__DOCUMENTFRAGMENT__.
*-*-*

Er is dan ook geen sprake van een oneerlijk beding, zodat dit onderdeel van de vordering wordt afgewezen.
Proceskosten
4.14.
Brix is in het ongelijk gesteld en moet daarom de proceskosten (inclusief nakosten) betalen. De proceskosten van [gedaagde in conventie, eiser in reconventie] worden begroot op:
- salaris gemachtigde
270,00
(2 punten × € 135,00)
Totaal
270,00

5.De beslissing

De rechtbank
in conventie
5.1.
wijst de vorderingen af;
5.2.
veroordeelt Brix in de proceskosten van € 270,00, te betalen binnen veertien dagen na aanschrijving daartoe, te vermeerderen met de kosten van betekening als Brix niet tijdig aan de veroordelingen voldoet en het vonnis daarna wordt betekend;
in reconventie
5.3.
kent aan [gedaagde in conventie, eiser in reconventie] een huurprijsvermindering toe tot 30% van de geldende huurprijs, vanaf 1 juni 2023 tot aan de dag der herstel van alle gebreken;
5.4.
veroordeelt Brix tot terugbetaling van het verschil tussen de volledig betaalde huur vanaf 1 juni 2023 en de door [gedaagde in conventie, eiser in reconventie] te betalen huur minus de huurprijsvermindering;
5.5.
veroordeelt Brix in de proceskosten van € 270,00, te betalen binnen veertien dagen na aanschrijving daartoe, te vermeerderen met de kosten van betekening als Brix niet tijdig aan de veroordelingen voldoet en het vonnis daarna wordt betekend;
in conventie en in reconventie
5.6.
verklaart dit vonnis tot zover uitvoerbaar bij voorraad;
5.7.
wijst het meer of anders gevorderde af.
Dit vonnis is gewezen door mr. V. Steijvers en in het openbaar uitgesproken op 12 maart 2025.

*-*-*

Een reeks records
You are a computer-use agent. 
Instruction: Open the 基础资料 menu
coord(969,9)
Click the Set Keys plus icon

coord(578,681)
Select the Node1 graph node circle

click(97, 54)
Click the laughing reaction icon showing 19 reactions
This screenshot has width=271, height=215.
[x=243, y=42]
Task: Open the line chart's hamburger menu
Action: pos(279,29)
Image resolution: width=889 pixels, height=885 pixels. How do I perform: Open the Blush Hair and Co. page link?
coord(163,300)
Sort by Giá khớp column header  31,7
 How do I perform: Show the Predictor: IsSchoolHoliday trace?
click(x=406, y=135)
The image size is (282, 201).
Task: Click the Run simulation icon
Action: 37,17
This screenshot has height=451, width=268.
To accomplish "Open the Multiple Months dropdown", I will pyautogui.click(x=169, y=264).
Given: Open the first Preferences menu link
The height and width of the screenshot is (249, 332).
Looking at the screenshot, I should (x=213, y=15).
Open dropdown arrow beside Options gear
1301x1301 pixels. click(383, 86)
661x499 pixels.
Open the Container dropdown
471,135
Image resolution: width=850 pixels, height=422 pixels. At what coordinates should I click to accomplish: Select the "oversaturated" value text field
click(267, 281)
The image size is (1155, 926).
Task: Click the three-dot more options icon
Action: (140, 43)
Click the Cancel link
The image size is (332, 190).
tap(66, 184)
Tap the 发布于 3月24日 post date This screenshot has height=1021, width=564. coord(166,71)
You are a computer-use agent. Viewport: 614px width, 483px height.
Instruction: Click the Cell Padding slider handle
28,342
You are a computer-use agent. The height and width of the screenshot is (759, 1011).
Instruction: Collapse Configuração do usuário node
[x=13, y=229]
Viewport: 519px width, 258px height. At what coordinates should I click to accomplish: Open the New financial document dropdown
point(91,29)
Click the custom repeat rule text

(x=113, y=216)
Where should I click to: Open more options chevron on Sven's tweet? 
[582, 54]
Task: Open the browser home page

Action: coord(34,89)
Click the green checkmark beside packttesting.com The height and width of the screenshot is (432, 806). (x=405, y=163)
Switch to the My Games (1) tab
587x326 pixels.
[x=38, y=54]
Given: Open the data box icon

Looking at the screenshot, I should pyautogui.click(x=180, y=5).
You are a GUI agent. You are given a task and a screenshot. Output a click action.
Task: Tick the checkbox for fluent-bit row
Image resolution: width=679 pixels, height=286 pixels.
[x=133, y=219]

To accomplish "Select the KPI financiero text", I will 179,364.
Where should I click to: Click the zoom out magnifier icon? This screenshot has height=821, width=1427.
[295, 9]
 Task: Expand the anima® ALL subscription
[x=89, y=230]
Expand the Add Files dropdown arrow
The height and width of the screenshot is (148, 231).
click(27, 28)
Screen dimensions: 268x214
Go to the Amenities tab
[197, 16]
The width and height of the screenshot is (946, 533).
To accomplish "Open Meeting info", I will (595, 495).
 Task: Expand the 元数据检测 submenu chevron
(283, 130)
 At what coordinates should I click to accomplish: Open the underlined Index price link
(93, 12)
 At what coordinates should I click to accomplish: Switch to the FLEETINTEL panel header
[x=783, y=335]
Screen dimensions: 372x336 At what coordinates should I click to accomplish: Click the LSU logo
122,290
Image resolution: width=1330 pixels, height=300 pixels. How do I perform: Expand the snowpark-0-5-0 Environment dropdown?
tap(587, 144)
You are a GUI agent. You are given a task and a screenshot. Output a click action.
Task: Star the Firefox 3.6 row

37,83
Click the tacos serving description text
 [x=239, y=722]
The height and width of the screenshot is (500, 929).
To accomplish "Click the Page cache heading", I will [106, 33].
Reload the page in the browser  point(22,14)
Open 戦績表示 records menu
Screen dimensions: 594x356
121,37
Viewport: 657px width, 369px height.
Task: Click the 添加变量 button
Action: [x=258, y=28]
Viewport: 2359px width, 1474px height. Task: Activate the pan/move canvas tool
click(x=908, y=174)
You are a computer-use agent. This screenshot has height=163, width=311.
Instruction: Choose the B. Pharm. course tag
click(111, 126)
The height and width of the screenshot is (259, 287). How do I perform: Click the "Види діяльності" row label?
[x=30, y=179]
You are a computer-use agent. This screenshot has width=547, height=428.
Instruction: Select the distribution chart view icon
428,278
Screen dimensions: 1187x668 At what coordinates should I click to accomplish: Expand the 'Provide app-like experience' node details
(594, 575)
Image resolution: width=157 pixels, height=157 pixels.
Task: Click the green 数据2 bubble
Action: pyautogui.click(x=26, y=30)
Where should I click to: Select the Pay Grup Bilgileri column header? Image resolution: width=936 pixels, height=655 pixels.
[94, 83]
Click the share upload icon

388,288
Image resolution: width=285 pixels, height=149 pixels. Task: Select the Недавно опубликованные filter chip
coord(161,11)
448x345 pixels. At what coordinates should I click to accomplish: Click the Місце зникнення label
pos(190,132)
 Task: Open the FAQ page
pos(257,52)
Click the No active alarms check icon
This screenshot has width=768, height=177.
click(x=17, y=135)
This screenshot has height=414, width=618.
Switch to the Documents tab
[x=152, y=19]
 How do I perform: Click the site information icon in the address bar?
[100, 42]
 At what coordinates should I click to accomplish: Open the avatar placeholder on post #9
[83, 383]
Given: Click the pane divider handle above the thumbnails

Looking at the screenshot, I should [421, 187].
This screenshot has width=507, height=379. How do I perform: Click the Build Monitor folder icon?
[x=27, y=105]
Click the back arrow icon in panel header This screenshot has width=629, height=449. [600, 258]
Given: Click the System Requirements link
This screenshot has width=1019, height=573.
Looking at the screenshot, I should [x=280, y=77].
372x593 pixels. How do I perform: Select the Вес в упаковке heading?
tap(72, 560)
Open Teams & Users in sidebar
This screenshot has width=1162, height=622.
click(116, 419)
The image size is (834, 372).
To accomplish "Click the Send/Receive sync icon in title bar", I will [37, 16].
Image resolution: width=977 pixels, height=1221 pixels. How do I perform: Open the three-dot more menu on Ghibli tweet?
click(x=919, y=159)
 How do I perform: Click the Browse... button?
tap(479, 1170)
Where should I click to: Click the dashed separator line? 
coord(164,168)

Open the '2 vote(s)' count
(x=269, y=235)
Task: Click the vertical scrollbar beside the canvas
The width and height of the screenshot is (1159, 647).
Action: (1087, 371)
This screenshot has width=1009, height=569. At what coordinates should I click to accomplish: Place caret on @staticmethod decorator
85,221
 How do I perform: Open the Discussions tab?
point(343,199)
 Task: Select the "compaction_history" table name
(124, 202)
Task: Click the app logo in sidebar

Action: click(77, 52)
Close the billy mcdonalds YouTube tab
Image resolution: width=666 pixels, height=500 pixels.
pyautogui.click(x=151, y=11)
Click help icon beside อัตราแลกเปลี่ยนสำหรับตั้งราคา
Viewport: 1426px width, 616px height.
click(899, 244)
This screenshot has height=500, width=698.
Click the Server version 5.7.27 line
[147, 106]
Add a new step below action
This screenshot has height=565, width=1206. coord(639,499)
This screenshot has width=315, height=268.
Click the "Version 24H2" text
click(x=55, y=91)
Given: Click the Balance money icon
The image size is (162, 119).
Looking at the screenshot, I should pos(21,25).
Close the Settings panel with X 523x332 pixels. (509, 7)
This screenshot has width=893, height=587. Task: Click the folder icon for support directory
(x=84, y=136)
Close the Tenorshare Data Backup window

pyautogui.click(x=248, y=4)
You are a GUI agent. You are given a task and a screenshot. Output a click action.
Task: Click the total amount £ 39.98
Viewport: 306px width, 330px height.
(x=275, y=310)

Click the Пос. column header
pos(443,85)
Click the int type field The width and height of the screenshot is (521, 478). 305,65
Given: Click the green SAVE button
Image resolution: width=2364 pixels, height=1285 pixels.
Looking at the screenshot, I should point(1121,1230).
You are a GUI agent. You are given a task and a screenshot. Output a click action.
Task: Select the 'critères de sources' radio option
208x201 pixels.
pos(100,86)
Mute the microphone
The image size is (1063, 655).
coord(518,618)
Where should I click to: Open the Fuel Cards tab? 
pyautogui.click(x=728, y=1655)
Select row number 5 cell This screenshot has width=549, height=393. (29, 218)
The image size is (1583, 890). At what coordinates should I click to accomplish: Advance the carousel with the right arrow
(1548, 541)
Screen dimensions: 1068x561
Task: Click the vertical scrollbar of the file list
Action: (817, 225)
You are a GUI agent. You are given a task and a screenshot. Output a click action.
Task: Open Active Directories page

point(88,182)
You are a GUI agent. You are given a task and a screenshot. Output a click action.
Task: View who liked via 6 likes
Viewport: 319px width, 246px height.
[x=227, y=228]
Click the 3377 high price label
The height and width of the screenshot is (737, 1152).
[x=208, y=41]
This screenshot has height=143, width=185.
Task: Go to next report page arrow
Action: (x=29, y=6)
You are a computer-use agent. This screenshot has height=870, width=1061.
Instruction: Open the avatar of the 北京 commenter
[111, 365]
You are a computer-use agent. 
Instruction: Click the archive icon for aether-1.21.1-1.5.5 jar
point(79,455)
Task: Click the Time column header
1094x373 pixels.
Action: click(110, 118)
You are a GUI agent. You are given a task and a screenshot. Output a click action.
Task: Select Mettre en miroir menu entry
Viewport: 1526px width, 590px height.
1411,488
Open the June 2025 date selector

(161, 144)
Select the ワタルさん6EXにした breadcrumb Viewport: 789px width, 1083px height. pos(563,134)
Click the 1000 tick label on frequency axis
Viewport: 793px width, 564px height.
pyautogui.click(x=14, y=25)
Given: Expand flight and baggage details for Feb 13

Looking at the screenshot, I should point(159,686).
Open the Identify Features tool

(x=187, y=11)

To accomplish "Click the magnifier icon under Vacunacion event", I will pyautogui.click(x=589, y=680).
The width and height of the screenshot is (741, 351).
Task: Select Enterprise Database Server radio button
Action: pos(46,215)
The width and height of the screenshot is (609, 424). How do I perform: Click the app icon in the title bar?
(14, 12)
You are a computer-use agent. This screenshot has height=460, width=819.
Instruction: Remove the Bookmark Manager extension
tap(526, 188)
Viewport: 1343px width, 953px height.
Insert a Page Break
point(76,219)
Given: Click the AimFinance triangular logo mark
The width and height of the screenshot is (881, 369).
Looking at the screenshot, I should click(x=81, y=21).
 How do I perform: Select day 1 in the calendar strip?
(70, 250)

*-*-*

__OPDRACHT A__.
Vertaal de volgende zin uit het documentfragment in het Engels: "Dit vonnis is gewezen door mr. V. Steijvers en in het openbaar uitgesproken op 12 maart 2025."
__OPDRACHT B__.
Geef letterlijk het deel van het documentfragment weer dat begint bij de woorden "Brix is in het" en stopt na de woorden "punten × € 135,00)".

__JUIST ANTWOORD A__.
This judgment was rendered by mr. V. Steijvers and pronounced in public on March 12, 2025.

__JUIST ANTWOORD B__.
Brix is in het ongelijk gesteld en moet daarom de proceskosten (inclusief nakosten) betalen. De proceskosten van [gedaagde in conventie, eiser in reconventie] worden begroot op:
- salaris gemachtigde
270,00
(2 punten × € 135,00)